Currently here are proposals by the Bank of Englnad, ECB and Fed, neither of them seems ready to launch a CBDC before ’27 or ’28. Other CBs push ahead on their own without much consideration for privacy, financial inclusion, or other lofty objectives. There is one industrial offer, from the German bank-note printing company G+D, that’s being trialed in Ghana. The crypto believers are still onto it, and the cross-border payment feature for CBDC seems to be heavily pushed from those quarters, likely as they believe blockchain/DLT could be used to do that. At least that is been tested in a trial (mocked) by a BIS Innovation Center. Apart from some ‘developing’ nations there is no appetite for DLT as CBDC. My suspicion is that these countries got offers by the DLT provider they could not refuse…
There is a lot of lobbying by vested interests, banking, Big IT, FinTech, DLT to prevent damage to their current or expected profitability of digital payments.
By the fall the investigative phase for the ECB into a digital Euro will be over. That will not be then end, I guess, rather I expect that the political debate will likely heat up as the ECB is presently on a course that is rather plying to the pressure by banking lobby.
The ideal CBDC will be the true digital equivalent of cash, universally accessible money stored in a personal secure device. To pay offline and online. Payment without fee, with full payer anonymity. Pay in fiat currency or simultaneously in a complementary currency, secured by the same device.
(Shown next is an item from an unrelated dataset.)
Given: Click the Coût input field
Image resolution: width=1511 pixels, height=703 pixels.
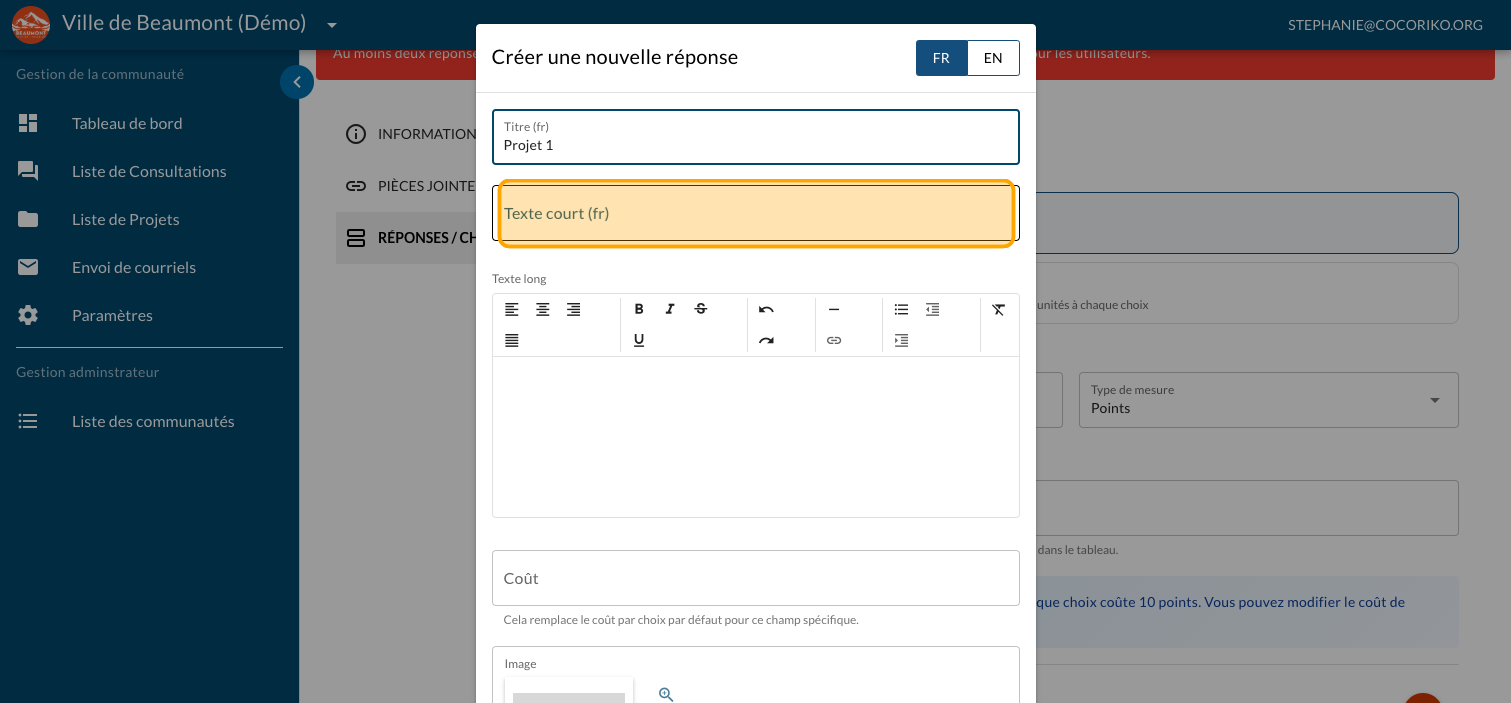Looking at the screenshot, I should point(755,578).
Such e-cash will in many ways be better that physical cash.
The political fight this autumn will likely be to make e-cash the way that the EU, UK and USA do their digital currency. And so push bit-tech and banks out of their rent seeking position/role in money&payments.
In that fight some kind of conference could be a vehicle to explore how such an universally accessible digital currency can be used in the online world. Now that we know digital money won’t be DLT/Blockchain based, we can ignore the crypto-anarchists’ wet dreams and focus om ideals that are more anchored in reality. Another question we could explore is on how to support the continued use of traditional cash, and in what the e-cash could help there.